[[ Document segment, beginning ]]

One thing though I kept thinking: Why doesn’t the article mention AI Safety research much?
In the passage
The only policy that AI Doomers mostly agree on is that AI development should be slowed down somehow, in order to “buy time.”
I was thinking: surely most people would agree on policies like “Do more research into AI alignment” / “Spend more money on AI Notkilleveryoneism research”?
In general the article frames the policy to “buy time” as to wait for more competent governments or humans, while I find it plausible that progress in AI alignment research could outweigh that effect.
—
I suppose the article is primarily concerned with AGI and ASI, and in that matter I see much less research progress than in more prosaic fields.
That being said, I believe that research into questions like “When do Chatbots scheme?”, “Do models have internal goals?”, “How can we understand the computation inside a neural network?” will make us less likely to die in the next decades.
Then, current rationalist / EA policy goals (including but lot limited to pauses and slow downs of capabilities research) could have a positive impact via the “do more (selective) research” path as well.
comment by Nathan Helm-Burger (nathan-helm-burger) · 2025-01-31T22:59:17.797Z · LW(p) · GW(p)
But more immediately than that, if AI Doomer lobbyists and activists ... succeed in convincing the U.S. government that AI is the key to the future of all humanity and is too dangerous to be left to private companies, the U.S. government will not simply regulate AI to a halt. Instead, the U.S. government will do what it has done every time it’s been convinced of the importance of a powerful new technology in the past hundred years: it will drive research and development for military purposes
I said exactly this in the comments on Max Tegmark's post...

[[ Document segment, end ]]

* **The problem**: Write the next part of the comment thread about AI Doomer policy and alignment research, starting right after its final sentence.

[[ Provided information, beginning ]]

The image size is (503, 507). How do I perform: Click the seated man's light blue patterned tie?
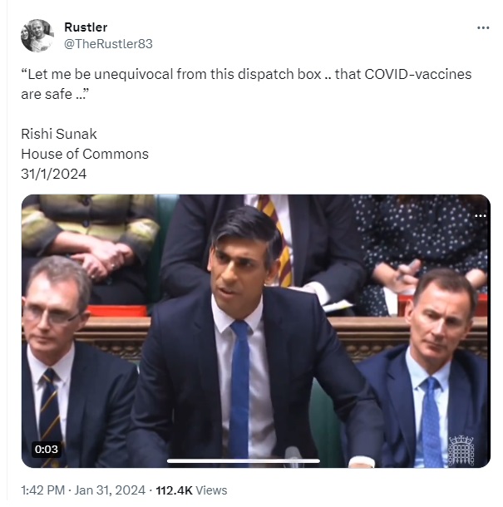431,422
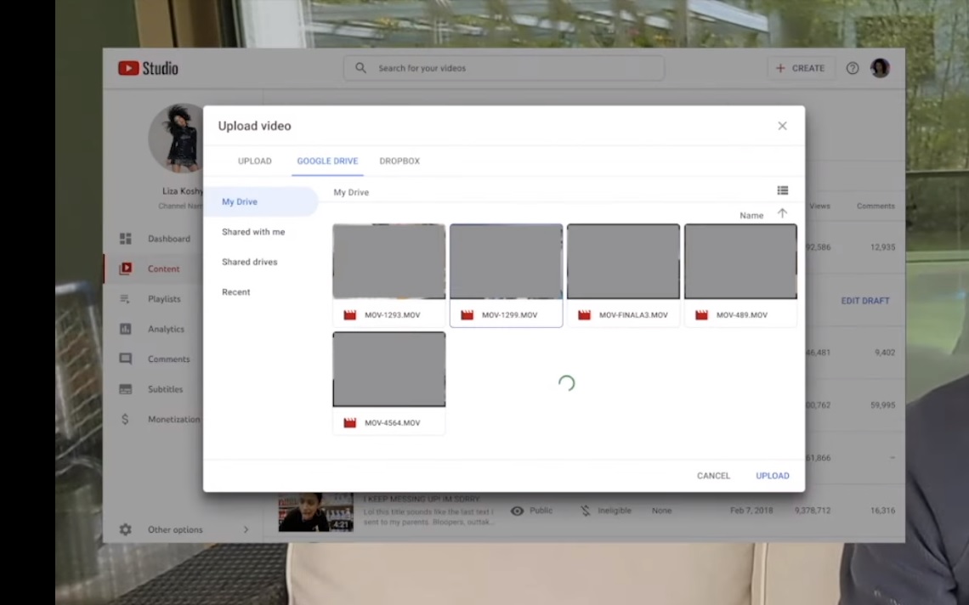The width and height of the screenshot is (969, 605).
Task: Open Monetization settings via dollar icon
Action: click(x=125, y=419)
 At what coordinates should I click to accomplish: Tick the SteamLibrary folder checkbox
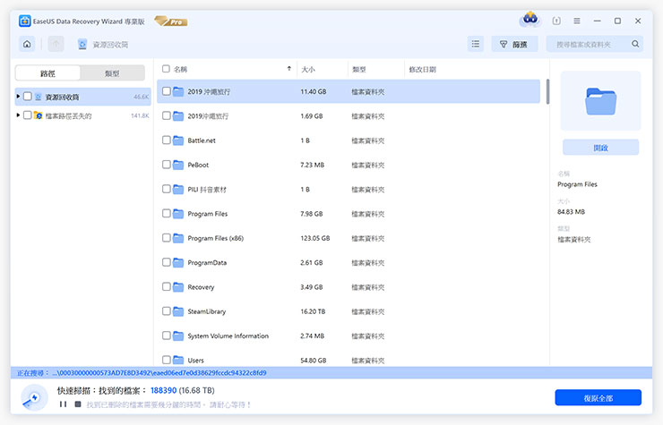pyautogui.click(x=166, y=311)
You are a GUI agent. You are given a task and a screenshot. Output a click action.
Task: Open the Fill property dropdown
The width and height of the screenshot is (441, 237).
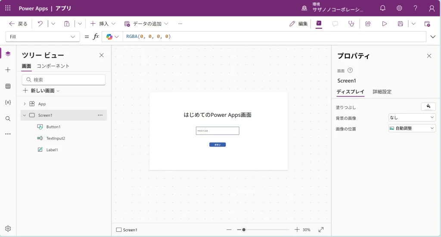tap(42, 37)
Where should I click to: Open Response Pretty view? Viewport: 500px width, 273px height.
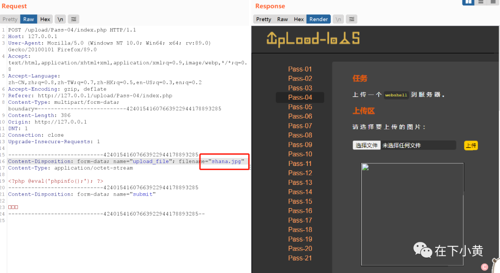tap(264, 19)
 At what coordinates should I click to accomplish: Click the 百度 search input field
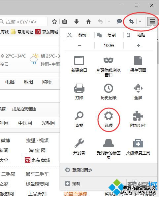pos(23,22)
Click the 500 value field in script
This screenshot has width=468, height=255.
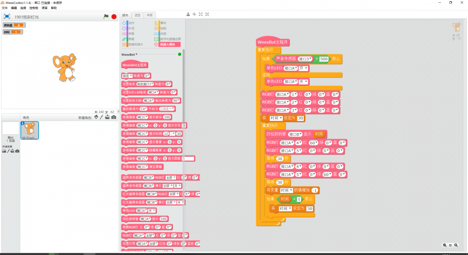point(324,59)
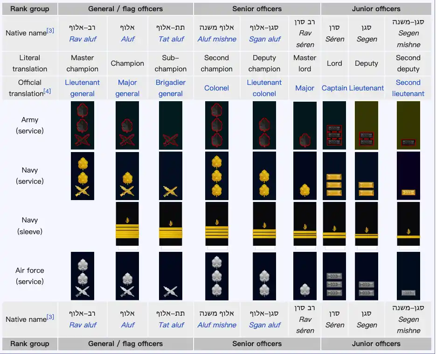Select the Aluf navy service insignia image
The image size is (436, 354).
pos(127,176)
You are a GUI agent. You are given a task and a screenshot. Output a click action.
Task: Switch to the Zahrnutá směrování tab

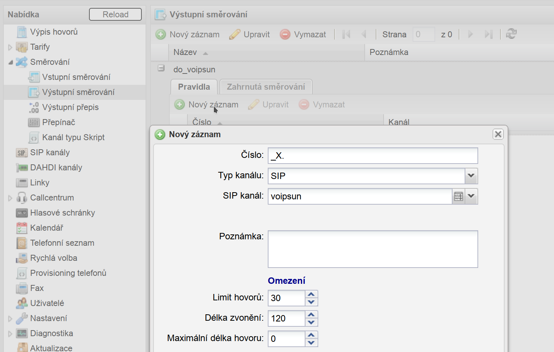[x=266, y=87]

[[ Provided information, end ]]

* **Task output**:
"If you are in the camp that assumes that you will be able to safely create potent AGI in a contained lab scenario, and then you'd want to test it before deploying it in the larger world... Then there's a number of reasons you might want to race and not believe that the race is a suicide race.
Some possible beliefs downstream of this:
My team will evaluate it in the lab, and decide exactly how dangerous it is, without experiencing much risk (other than leakage risk).
We will test various control methods, and won't deploy the model on real tasks until we feel confident that we have it sufficiently controlled. We are confident we won't make a mistake at this step and kill ourselves.
We want to see empirical evidence in the lab of exactly how dangerous it is. If we had this evidence, and knew that other people we didn't trust were getting close to creating a similarly powerful AI, this would guide our policy decisions about how to interact with these other parties. (E.g. what treaties to make, what enforcement procedures would be needed, what red lines would need to be drawn).
"
https://www.lesswrong.com/posts/oJQnRDbgSS8i6DwNu/the-hopium-wars-the-agi-entente-delusion?commentId=ssDnhYeHJCLCcCk3x [LW(p) · GW(p)]
comment by romeostevensit · 2025-01-31T22:35:27.008Z · LW(p) · GW(p)
Notkilleveryonism, why not Omnicidal AI? As in we oppose OAI.